Technoculture/BioMistral-Carpybara-Slerp
Technoculture/BioMistral-Carpybara-Slerp is a 7 billion parameter language model created by Technoculture, formed by merging BioMistral/BioMistral-7B-DARE and argilla/CapybaraHermes-2.5-Mistral-7B using a slerp method. This model leverages the strengths of its base components, particularly in medical and general conversational domains, with a 4096-token context length. It is designed for applications requiring a blend of specialized biomedical knowledge and broad conversational capabilities.
Loading preview...
Model Overview
Technoculture/BioMistral-Carpybara-Slerp is a 7 billion parameter language model developed by Technoculture. It is a merged model, combining the capabilities of two distinct base models: BioMistral/BioMistral-7B-DARE and argilla/CapybaraHermes-2.5-Mistral-7B. The merge was performed using a spherical linear interpolation (slerp) method, specifically configured with varying interpolation values for self-attention and MLP layers.
Key Capabilities
- Hybrid Knowledge Base: Integrates specialized biomedical knowledge from BioMistral-7B-DARE with the general conversational and instruction-following abilities of CapybaraHermes-2.5-Mistral-7B.
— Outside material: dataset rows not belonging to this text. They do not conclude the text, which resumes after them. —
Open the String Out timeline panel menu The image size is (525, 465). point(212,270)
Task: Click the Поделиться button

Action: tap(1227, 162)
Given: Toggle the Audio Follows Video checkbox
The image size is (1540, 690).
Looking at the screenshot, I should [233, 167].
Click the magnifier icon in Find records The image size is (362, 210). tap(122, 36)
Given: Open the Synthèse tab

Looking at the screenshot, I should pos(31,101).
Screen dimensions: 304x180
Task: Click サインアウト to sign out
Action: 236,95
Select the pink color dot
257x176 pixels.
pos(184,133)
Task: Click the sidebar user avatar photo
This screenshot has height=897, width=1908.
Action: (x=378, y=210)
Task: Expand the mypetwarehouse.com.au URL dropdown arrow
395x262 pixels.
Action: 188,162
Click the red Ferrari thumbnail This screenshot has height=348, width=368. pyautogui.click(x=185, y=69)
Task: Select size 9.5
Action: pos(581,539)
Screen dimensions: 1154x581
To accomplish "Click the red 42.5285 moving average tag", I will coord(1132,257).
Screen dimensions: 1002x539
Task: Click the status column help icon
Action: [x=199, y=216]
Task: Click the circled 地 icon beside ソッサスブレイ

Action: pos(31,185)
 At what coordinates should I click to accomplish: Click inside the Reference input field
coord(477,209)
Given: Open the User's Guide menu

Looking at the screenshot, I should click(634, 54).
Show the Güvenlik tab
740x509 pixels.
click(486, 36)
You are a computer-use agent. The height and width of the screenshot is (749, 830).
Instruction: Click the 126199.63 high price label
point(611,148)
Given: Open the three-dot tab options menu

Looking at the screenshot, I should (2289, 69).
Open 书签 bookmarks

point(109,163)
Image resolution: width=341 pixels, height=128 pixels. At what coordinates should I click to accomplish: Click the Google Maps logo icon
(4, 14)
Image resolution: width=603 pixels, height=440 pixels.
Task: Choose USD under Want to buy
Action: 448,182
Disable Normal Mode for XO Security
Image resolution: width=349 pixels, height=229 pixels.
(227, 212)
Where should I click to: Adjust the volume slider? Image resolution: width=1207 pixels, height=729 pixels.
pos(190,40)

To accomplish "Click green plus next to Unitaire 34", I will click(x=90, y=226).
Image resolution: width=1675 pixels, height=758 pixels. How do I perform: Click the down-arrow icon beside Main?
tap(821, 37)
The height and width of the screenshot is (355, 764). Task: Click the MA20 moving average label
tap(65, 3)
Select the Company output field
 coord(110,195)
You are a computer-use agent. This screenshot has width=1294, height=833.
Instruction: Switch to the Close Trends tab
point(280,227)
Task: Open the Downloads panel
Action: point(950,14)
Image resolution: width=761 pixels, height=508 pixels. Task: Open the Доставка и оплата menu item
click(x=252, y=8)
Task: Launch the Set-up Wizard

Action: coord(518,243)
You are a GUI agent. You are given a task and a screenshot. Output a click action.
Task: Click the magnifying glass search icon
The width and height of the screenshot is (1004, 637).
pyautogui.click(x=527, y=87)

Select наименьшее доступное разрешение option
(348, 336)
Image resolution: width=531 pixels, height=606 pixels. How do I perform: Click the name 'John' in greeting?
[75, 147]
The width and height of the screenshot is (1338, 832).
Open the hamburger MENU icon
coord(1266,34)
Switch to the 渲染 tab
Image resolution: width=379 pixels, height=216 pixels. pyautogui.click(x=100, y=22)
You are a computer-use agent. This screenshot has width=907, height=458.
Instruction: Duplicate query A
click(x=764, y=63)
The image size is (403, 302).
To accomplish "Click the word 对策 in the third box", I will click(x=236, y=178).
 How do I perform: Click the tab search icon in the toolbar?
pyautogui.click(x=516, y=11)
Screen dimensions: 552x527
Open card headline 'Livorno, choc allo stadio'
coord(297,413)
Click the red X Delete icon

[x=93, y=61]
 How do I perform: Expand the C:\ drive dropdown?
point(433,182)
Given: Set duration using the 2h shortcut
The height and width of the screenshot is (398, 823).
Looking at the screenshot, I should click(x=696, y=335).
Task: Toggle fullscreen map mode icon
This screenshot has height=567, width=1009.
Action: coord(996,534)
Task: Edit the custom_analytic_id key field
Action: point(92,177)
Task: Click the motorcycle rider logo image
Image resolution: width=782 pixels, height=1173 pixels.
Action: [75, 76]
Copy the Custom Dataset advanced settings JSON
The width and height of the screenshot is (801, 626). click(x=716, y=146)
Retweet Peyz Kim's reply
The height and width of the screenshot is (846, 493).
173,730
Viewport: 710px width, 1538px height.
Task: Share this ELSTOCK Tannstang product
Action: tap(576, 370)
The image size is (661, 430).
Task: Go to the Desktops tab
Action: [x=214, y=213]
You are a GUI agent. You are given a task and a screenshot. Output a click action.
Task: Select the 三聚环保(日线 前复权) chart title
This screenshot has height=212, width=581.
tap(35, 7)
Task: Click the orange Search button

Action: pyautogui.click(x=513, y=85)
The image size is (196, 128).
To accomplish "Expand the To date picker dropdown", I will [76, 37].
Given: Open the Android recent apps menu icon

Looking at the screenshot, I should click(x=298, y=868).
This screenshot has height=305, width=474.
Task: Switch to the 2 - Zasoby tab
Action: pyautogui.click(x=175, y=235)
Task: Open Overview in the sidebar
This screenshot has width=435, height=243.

- Merge Architecture: Utilizes a slerp merge, allowing for a balanced combination of features from its constituent models.
- Standard Usage: Compatible with Hugging Face Transformers library for text generation tasks, supporting a 4096-token context window.
Intended Use Cases
This model is well-suited for applications that require:
- Biomedical Question Answering: Leveraging the BioMistral component for tasks related to medical information.
- General Conversational AI: Benefiting from the CapybaraHermes component for broader dialogue and instruction following.
- Research and Development: As a base for further fine-tuning or experimentation in hybrid domain-specific and general-purpose LLMs.